## Your goal
Write out each of the following lines verbatim, in the order given.

## Data to use

....

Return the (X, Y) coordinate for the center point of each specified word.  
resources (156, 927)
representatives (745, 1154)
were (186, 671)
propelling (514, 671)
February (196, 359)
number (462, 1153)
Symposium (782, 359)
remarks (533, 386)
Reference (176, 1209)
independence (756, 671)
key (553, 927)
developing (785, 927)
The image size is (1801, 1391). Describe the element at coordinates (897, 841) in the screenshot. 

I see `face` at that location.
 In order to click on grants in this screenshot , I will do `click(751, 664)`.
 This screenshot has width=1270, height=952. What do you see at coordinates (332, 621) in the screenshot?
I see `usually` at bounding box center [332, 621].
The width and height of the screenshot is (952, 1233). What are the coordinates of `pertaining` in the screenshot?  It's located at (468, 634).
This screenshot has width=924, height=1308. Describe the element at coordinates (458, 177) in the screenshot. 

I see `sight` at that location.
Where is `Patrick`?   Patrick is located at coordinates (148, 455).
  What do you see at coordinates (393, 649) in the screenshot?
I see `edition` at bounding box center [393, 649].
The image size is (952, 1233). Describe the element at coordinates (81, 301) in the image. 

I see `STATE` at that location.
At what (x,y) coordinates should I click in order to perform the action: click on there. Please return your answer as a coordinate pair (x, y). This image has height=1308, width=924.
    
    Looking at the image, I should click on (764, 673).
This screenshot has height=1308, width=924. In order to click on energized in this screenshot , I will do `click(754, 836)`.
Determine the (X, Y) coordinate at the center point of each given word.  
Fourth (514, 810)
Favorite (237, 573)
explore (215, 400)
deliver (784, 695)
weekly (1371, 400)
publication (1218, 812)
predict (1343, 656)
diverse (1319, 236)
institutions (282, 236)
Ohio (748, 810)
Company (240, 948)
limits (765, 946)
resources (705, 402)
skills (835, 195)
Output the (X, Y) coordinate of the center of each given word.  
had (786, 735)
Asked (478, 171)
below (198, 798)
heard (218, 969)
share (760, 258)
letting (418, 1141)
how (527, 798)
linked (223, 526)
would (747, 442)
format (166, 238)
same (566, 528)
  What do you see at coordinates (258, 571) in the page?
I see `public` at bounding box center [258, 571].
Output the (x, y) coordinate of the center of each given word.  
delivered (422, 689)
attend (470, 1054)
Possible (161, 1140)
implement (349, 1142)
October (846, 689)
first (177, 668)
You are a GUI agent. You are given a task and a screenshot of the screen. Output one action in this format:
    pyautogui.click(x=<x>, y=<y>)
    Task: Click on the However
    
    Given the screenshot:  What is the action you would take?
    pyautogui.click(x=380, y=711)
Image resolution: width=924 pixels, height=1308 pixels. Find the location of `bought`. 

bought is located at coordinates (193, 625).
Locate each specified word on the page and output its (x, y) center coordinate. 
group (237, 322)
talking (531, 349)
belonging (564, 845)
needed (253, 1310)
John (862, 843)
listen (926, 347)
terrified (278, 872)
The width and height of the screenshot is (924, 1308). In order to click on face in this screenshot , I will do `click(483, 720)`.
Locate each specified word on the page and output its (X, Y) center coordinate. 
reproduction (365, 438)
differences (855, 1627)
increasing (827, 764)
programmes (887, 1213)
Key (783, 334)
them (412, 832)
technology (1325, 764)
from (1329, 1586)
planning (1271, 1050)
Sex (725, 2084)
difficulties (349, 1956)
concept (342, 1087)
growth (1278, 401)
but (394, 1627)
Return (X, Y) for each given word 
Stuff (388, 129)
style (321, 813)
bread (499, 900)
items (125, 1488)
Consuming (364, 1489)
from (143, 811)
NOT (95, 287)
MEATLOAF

....

## Answer to this exercise
Return the (X, Y) coordinate for the center point of each specified word.  
resources (156, 927)
representatives (745, 1154)
were (186, 671)
propelling (514, 671)
February (196, 359)
number (462, 1153)
Symposium (782, 359)
remarks (533, 386)
Reference (176, 1209)
independence (756, 671)
key (553, 927)
developing (785, 927)
The image size is (1801, 1391). Describe the element at coordinates (897, 841) in the screenshot. 

I see `face` at that location.
 In order to click on grants in this screenshot , I will do `click(751, 664)`.
 This screenshot has width=1270, height=952. What do you see at coordinates (332, 621) in the screenshot?
I see `usually` at bounding box center [332, 621].
The width and height of the screenshot is (952, 1233). What are the coordinates of `pertaining` in the screenshot?  It's located at (468, 634).
This screenshot has width=924, height=1308. Describe the element at coordinates (458, 177) in the screenshot. 

I see `sight` at that location.
Where is `Patrick`?   Patrick is located at coordinates (148, 455).
  What do you see at coordinates (393, 649) in the screenshot?
I see `edition` at bounding box center [393, 649].
The image size is (952, 1233). Describe the element at coordinates (81, 301) in the image. 

I see `STATE` at that location.
At what (x,y) coordinates should I click in order to perform the action: click on there. Please return your answer as a coordinate pair (x, y). This image has height=1308, width=924.
    
    Looking at the image, I should click on (764, 673).
This screenshot has height=1308, width=924. In order to click on energized in this screenshot , I will do `click(754, 836)`.
Determine the (X, Y) coordinate at the center point of each given word.  
Fourth (514, 810)
Favorite (237, 573)
explore (215, 400)
deliver (784, 695)
weekly (1371, 400)
publication (1218, 812)
predict (1343, 656)
diverse (1319, 236)
institutions (282, 236)
Ohio (748, 810)
Company (240, 948)
limits (765, 946)
resources (705, 402)
skills (835, 195)
Output the (X, Y) coordinate of the center of each given word.  
had (786, 735)
Asked (478, 171)
below (198, 798)
heard (218, 969)
share (760, 258)
letting (418, 1141)
how (527, 798)
linked (223, 526)
would (747, 442)
format (166, 238)
same (566, 528)
  What do you see at coordinates (258, 571) in the page?
I see `public` at bounding box center [258, 571].
Output the (x, y) coordinate of the center of each given word.  
delivered (422, 689)
attend (470, 1054)
Possible (161, 1140)
implement (349, 1142)
October (846, 689)
first (177, 668)
You are a GUI agent. You are given a task and a screenshot of the screen. Output one action in this format:
    pyautogui.click(x=<x>, y=<y>)
    Task: Click on the However
    
    Given the screenshot:  What is the action you would take?
    pyautogui.click(x=380, y=711)
Image resolution: width=924 pixels, height=1308 pixels. Find the location of `bought`. 

bought is located at coordinates (193, 625).
Locate each specified word on the page and output its (x, y) center coordinate. 
group (237, 322)
talking (531, 349)
belonging (564, 845)
needed (253, 1310)
John (862, 843)
listen (926, 347)
terrified (278, 872)
The width and height of the screenshot is (924, 1308). In order to click on face in this screenshot , I will do `click(483, 720)`.
Locate each specified word on the page and output its (X, Y) center coordinate. 
reproduction (365, 438)
differences (855, 1627)
increasing (827, 764)
programmes (887, 1213)
Key (783, 334)
them (412, 832)
technology (1325, 764)
from (1329, 1586)
planning (1271, 1050)
Sex (725, 2084)
difficulties (349, 1956)
concept (342, 1087)
growth (1278, 401)
but (394, 1627)
Return (X, Y) for each given word 
Stuff (388, 129)
style (321, 813)
bread (499, 900)
items (125, 1488)
Consuming (364, 1489)
from (143, 811)
NOT (95, 287)
MEATLOAF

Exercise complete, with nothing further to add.